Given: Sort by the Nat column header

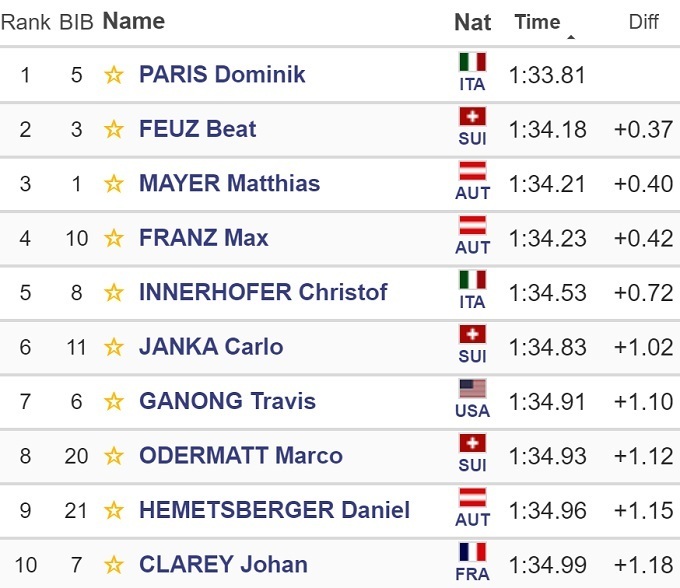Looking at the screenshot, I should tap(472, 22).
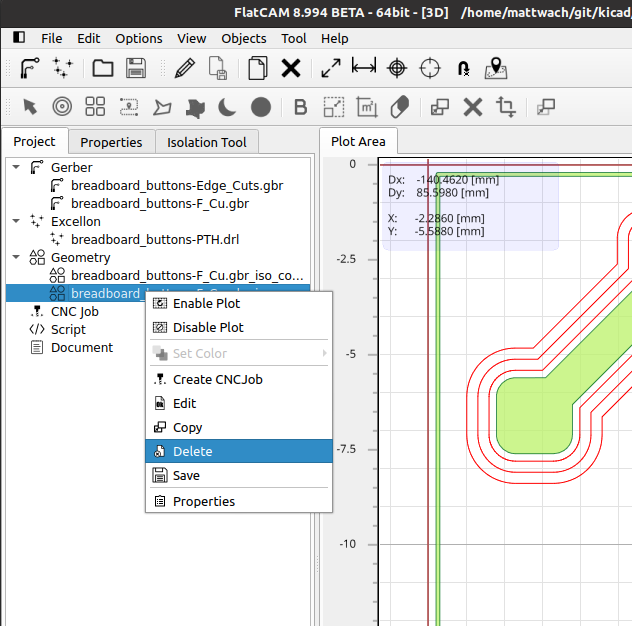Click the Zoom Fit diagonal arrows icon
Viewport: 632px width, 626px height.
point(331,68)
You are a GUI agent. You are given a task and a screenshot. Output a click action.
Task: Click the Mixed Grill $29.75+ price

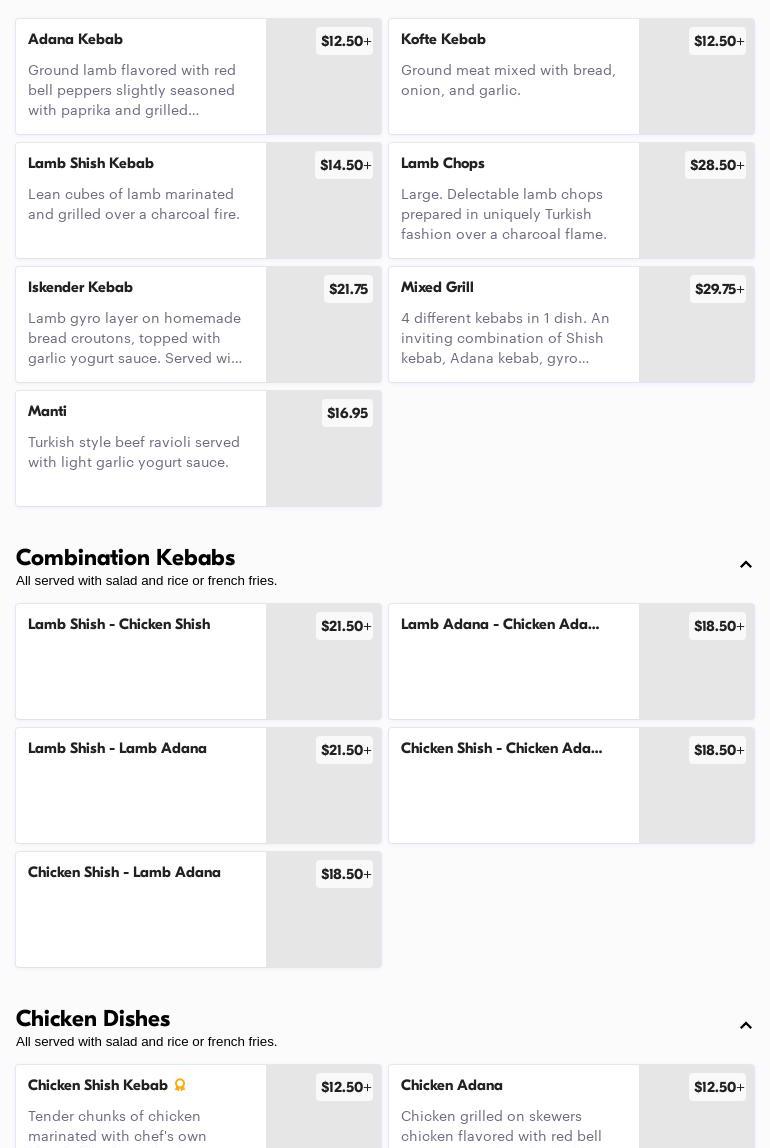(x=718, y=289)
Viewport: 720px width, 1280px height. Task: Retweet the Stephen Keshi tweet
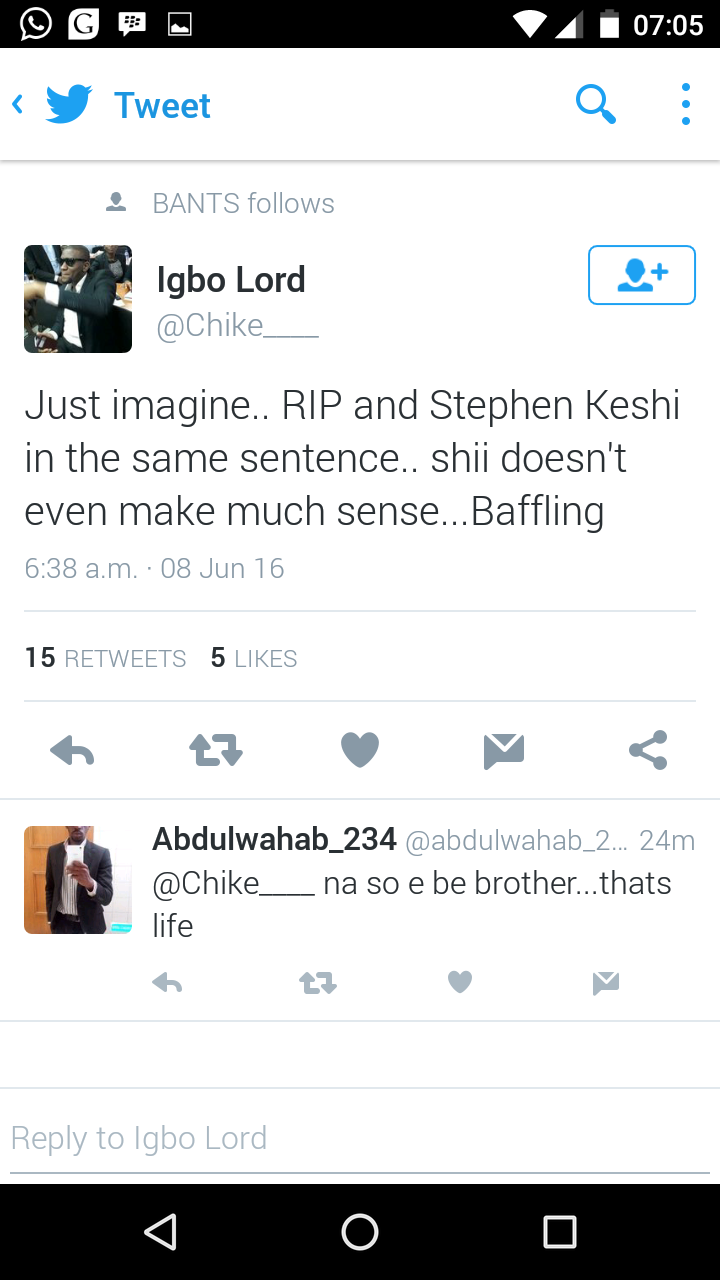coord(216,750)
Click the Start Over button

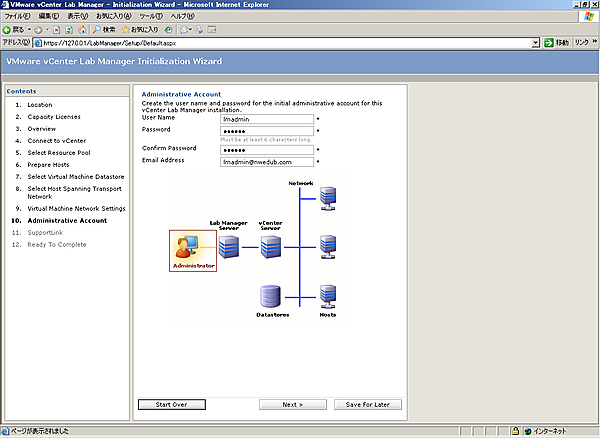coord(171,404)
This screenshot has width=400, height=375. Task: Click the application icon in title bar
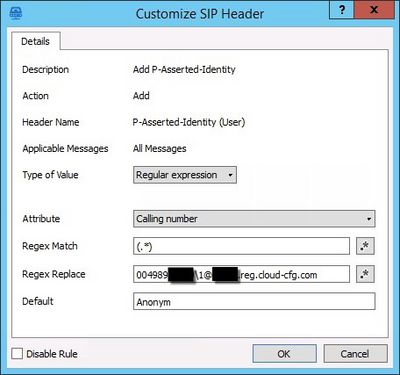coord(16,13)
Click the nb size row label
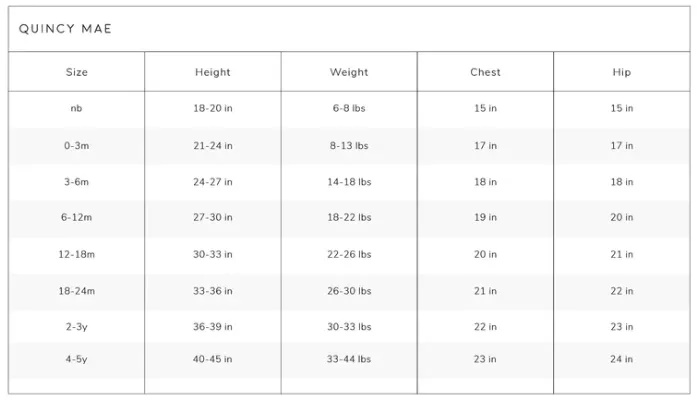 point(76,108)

================

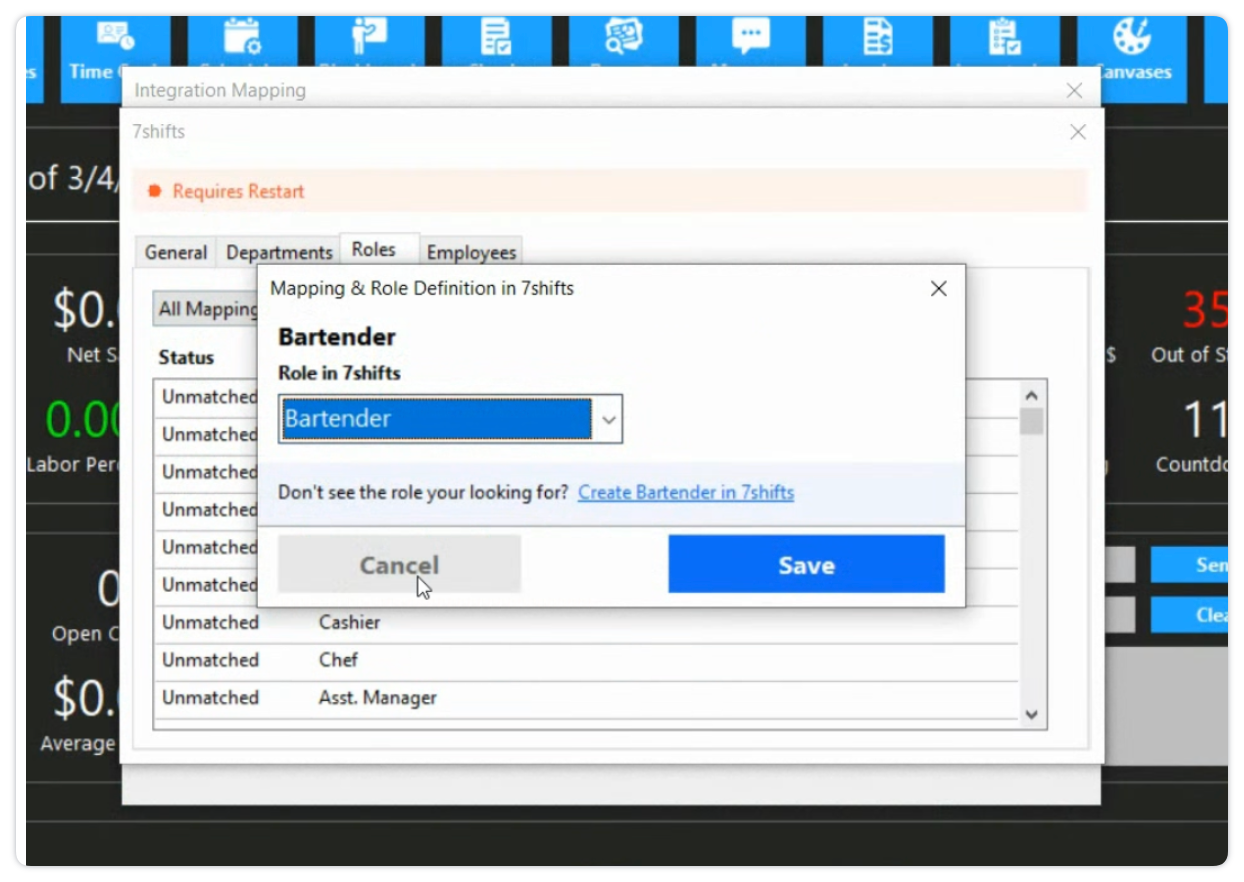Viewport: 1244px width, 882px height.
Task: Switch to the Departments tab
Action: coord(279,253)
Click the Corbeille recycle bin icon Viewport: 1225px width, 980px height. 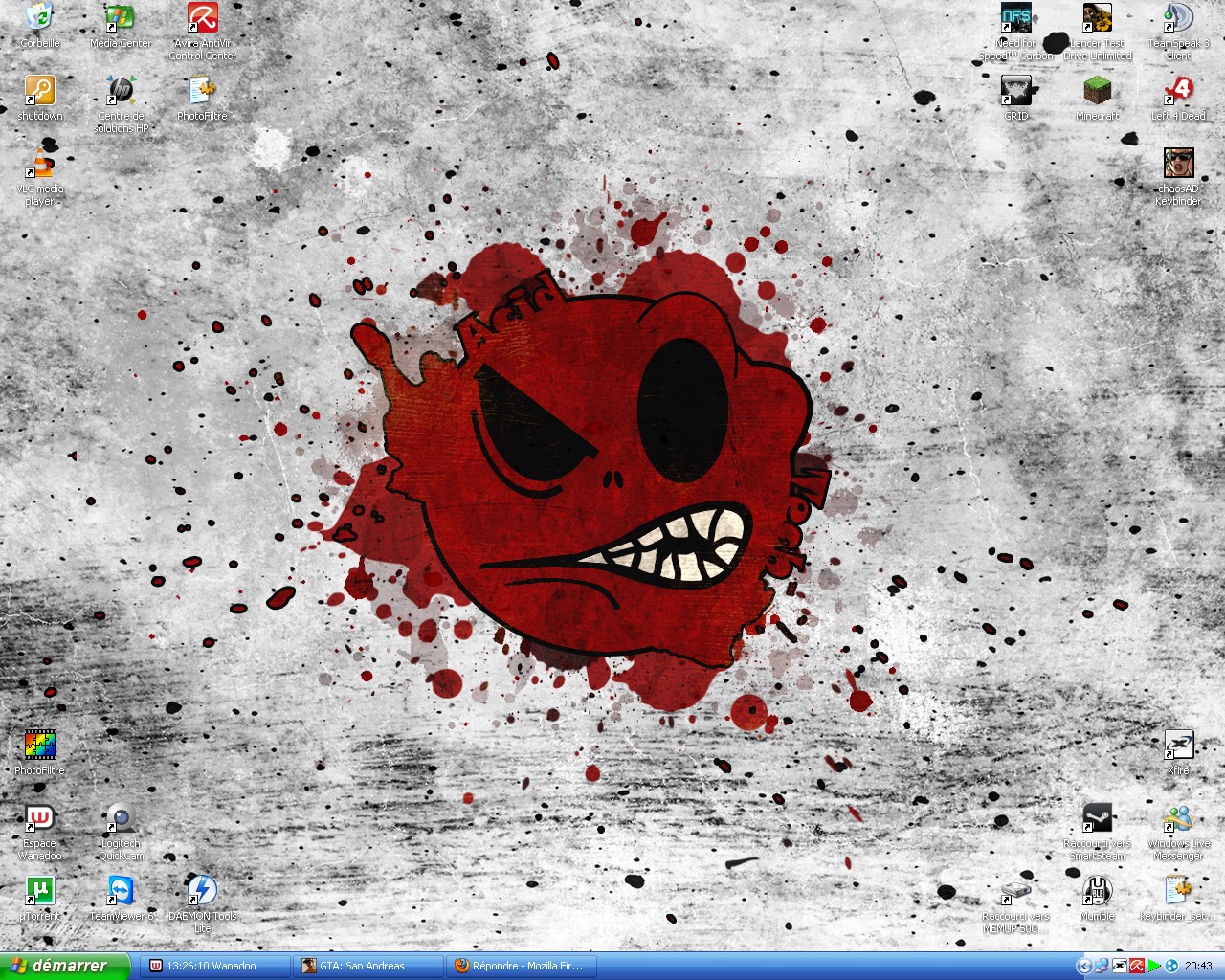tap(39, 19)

================

Task prompt -> Print the rows from the line with "Given: Sort by the Nat column header" up to and including the line with "(x=718, y=289)", and leave out the pictures.

Exercise solution ->
Given: Sort by the Nat column header

Looking at the screenshot, I should tap(472, 22).
Click the Zoom Fit diagonal arrows icon
Viewport: 632px width, 626px height.
point(331,68)
You are a GUI agent. You are given a task and a screenshot. Output a click action.
Task: Click the Mixed Grill $29.75+ price

(x=718, y=289)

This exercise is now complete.